Ah, but time and prices have changed. Now you can find decent rechargeable batteries for sometimes less than twice the cost of standard batteries. That’s quite a deal when you factor in the reality that quality rechargeables batteries can be recharged sometimes hundreds of times. Here, quality can matter appreciably in working life span
My first set of nickel metal halide (NiMH) rechargeable batteries (original cost: $19.95 plus tax for a multi-pack of four) will soon enter their fifth year of operation, and get recharged as frequently as three or four times a week. My original battery recharger cost more than $50 and only worked with AA batteries; this has since been replaced by a unit priced at less than $15 from Radio Shack which accommodates AA, AAA, C, D, and 9-volt batteries. Compare this to the $5-6 I once spent on disposable AA batteries that rarely lasted a full afternoon of taking digital photos, watching my portable TV or listening to my portable radio outdoors.
Yet there are more reasons than price alone to make the move to rechargeable batteries. For example, Mother Earth may thank you. Landfills here and abroad – since we’re exporting more and more of our electronics’ refuse overseas to places like China – are filled with discarded batteries. Besides the enormous amount of space billions of spent batteries occupy, these batteries contain toxic substances that can eventually make their way into ground water and yes, even into the drinking water supply.
Beyond that, weigh both the convenience and necessity. How many times have you been caught in a power outage with a flashlight or emergency radio where even fresh batteries can fail before power is restored? Rather than run out to the store to buy fresh batteries before a big storm, all you need to do is be sure your rechargeables are fully powered. Recent extreme weather here left me without electricity for about 100 hours in the course of a single month. Yet rechargeable batteries I refreshed before the bad weather struck left me able to enjoy the radio, have a flashlight ready to use in every room, and I even got to watch the news and “Law in Order” on a hand-held LCD color TV.

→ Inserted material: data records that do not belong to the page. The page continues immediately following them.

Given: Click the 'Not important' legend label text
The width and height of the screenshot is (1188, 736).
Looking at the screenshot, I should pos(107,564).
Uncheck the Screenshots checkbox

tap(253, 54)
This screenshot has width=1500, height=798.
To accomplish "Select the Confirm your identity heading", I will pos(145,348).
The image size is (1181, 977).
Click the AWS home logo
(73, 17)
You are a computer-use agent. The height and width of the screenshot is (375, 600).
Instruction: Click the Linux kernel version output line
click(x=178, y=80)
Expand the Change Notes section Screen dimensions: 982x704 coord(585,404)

In these situations, you may want to go one step beyond rechargeable batteries alone to consider the new generation of both wind-up devices and gadgets that can recharge themselves. Many companies offer wind-up and rechargeable flashlights, radios, and lanterns. I’ve got a radio that works off both a wind-up as well as solar power. But you should begin to see more solar power supplemental devices, too, that will let you power up laptop computers and heavier duty appliances. Many of us already use solar lawn lanterns as a lower cost alternative to wiring the front walkway.
Also think about how often you have listened to the kids tantrum and whine because the batteries in their favorite toys exhaust before they do. When was the last time you thrilled your son or daughter with a great new gadget on a holiday or birthday morning only to have the batteries die at a time when there is no store open to buy replacements? There’s a situation where the sanity you save will be your very own.
If you decide to go the rechargeable route, do yourself a huge favor and re-invest some of your savings on traditional batteries into extra sets of rechargeables. Then you can have one set in use, one set charging, and a third waiting in case the first set depletes before the second is fully charged. I keep four sets charged and ready just for my digital camera since I do a fair amount of photography for my work. A friend with three pre-teen boys swears by her multiple sets of rechargeable batteries to keep the kids from rioting when their Game Boys die during a long car trip. Likewise, a neighbor who often gets called out in the middle of the night for emergency repairs keeps a battery recharger – one that works off the cigarette lighter socket – in his truck to keep his flashlights operational.